Welling’s article on issues concerning ecoporn struck me as a rather interesting.  Unlike other theorists that we have read, Bart H. Welling took special care to help ensure that his audience understood what they were reading so that they could put his text into conversation with other related texts.  Welling specifically provides a myriad of definitions to explain words that his audience would most likely find confusing.  This explanation of writing is what theorist Walter Ong would refer to as audience construction.  In other words, Welling set out to write his piece knowing what audience he was writing for thus helping him to know which words or concepts needed further explanation.
“If the writer succeeds in writing, it is generally because he can fictionalize in his imagination an audience he has learned to know not daily life but from earlier writers who were fictional lysing in their imagination audiences they had learned to know in still earlier writers, and so on back to the dawn of written narrative.”  (Ong 11).  It is important that the concept of ecopornography was examined with a great level of detail due to its youth.  The term ecoporn has not been around for very long and the power of the word is just now being understood.

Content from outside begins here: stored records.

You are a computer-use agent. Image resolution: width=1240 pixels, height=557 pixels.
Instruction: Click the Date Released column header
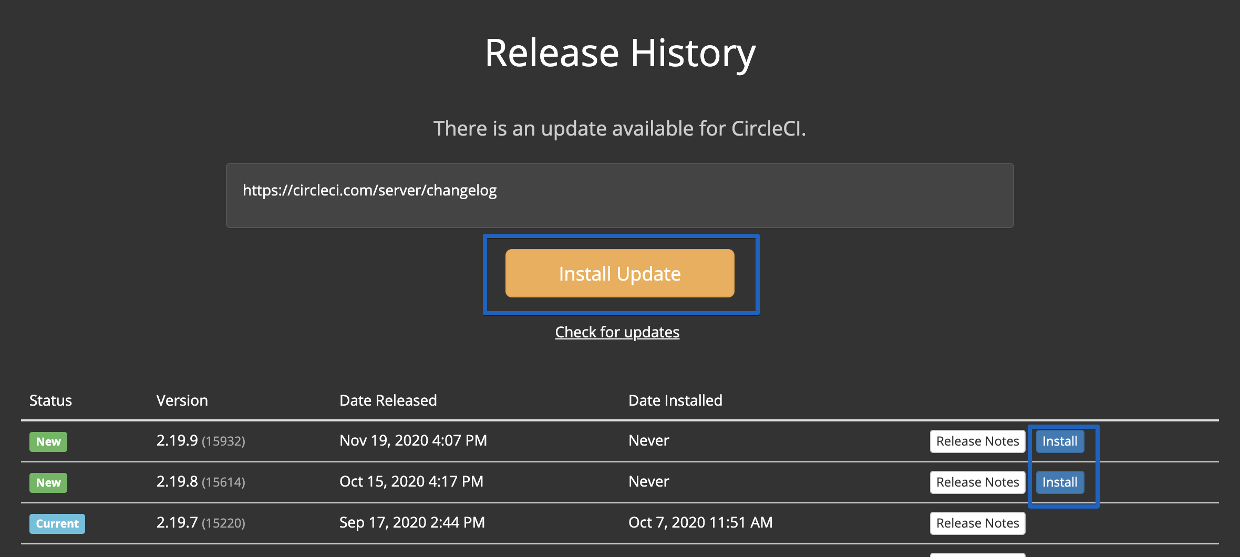[388, 400]
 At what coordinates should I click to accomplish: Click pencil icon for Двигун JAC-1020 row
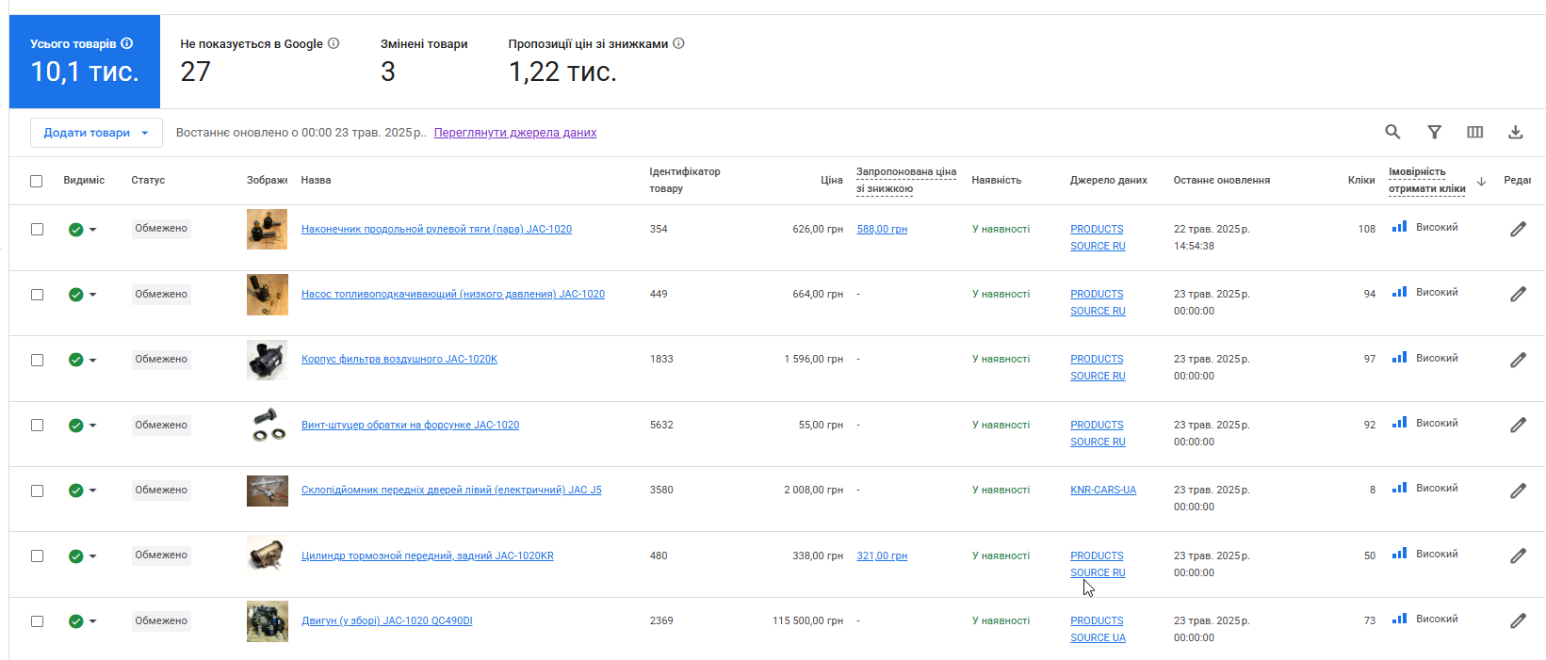point(1518,620)
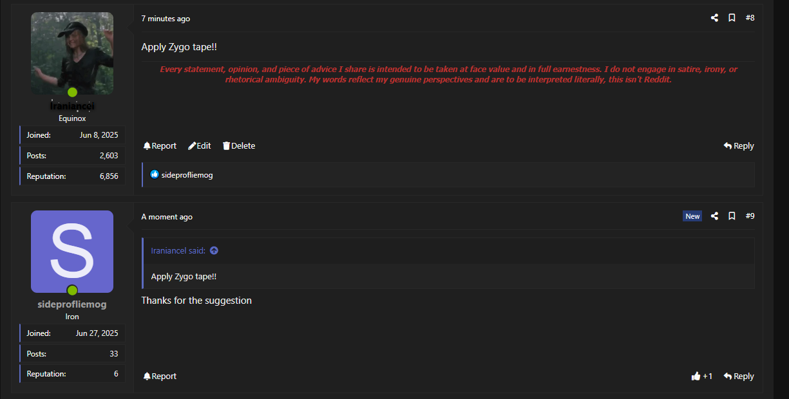Open post #9 permalink number
Image resolution: width=789 pixels, height=399 pixels.
click(x=750, y=216)
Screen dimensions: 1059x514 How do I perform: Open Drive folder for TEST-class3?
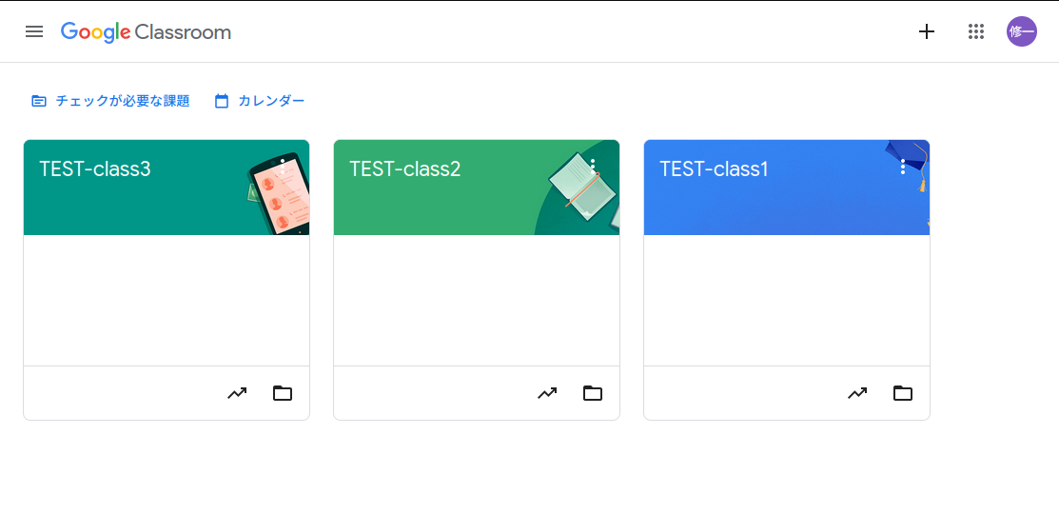tap(283, 393)
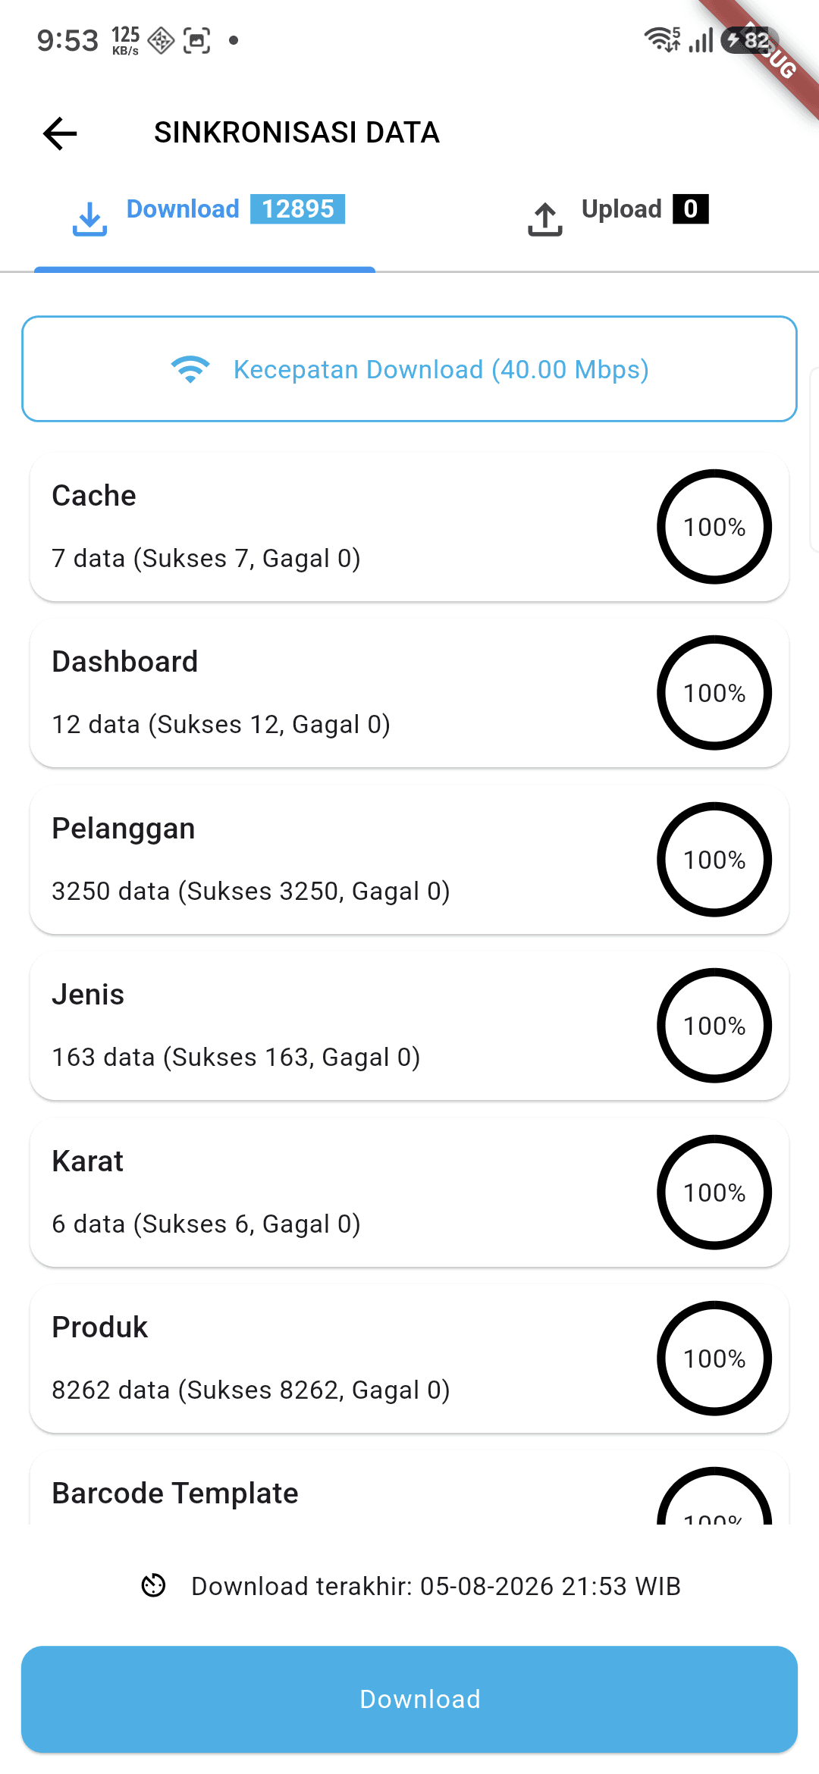This screenshot has height=1774, width=819.
Task: Tap the screenshot icon in status bar
Action: tap(197, 40)

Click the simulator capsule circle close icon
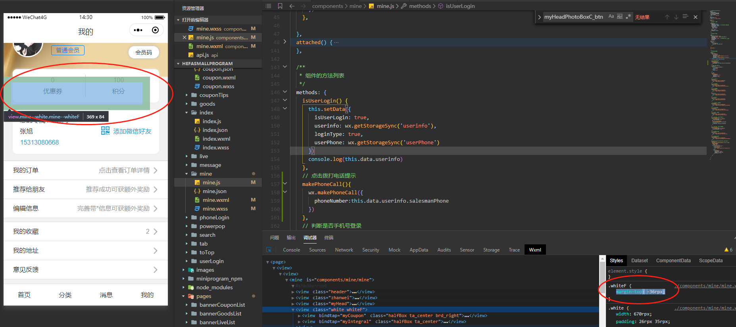click(x=156, y=30)
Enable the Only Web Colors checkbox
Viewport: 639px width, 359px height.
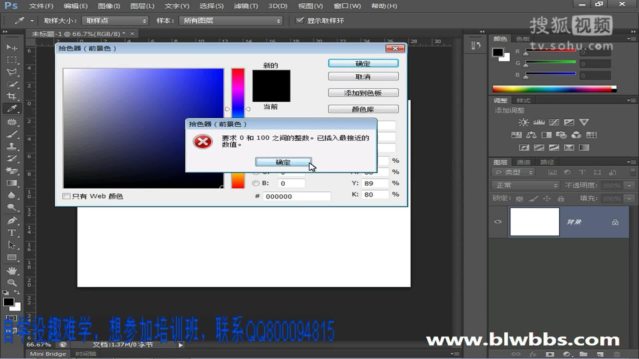(67, 196)
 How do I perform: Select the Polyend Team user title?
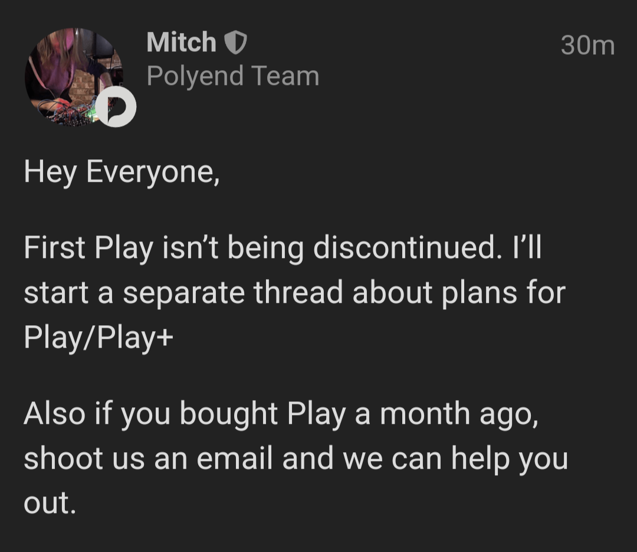pyautogui.click(x=233, y=76)
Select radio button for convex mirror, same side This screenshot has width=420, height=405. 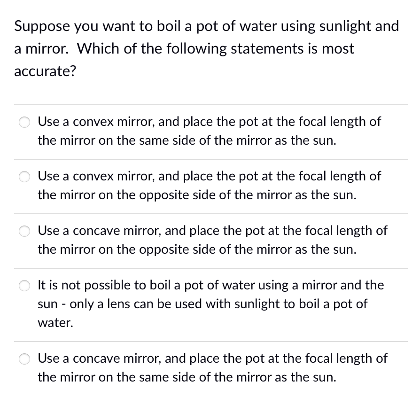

Ecopornography, according to Welling is the over sexualization of nature.  This occurs when nature is taken out of context and is forced to interact with or is manipulated by humans.  Examples of ecoporn can be found everywhere, some examples that are commonly known are Discovery Channel’s shark week, PETA commercials or even license plates with animal’s photos on them.  The purpose of the use of ecoporn is to exploit nature for the well being of humans.  Those exploiting the use of animals in such ways claim that ecoporn is doing nothing to harm the animals in any way, ironically their work is doing just the opposite.  By exploiting these animals ecoporn exploiters are desensitizing the public eye training common people to underestimate the damage that is being done to the animals natural way of living.  “it would seem that ecoporn blinds its producers as well as its consumer to the cost of visual eyes a nature of what, and where, man is not”  (Ong 60).

This exploitation goes further than simply putting animals on T.V. for cable subscribers to drool over, ecoporn has found its way into our schools.  Welling includes in his writing examples of how the distortion of how our youth views nature has a profound impact on how we treat the animals in the real world.  By exploiting nature for the purpose of educating out children we are presenting them with a false impressions of how the natural world is truly interacting with the animal kingdom. Welling specifically discusses the corruption and irony surrounding the florida panther, a rare and majestic creature that through license plate donations has gained popularity resulting in the exploitation of this majestic animal.  It excites me to see that a term like ecoporn is being discussed, with continual use of these terms we can bring ecoporn into the public sphere for additional discussion.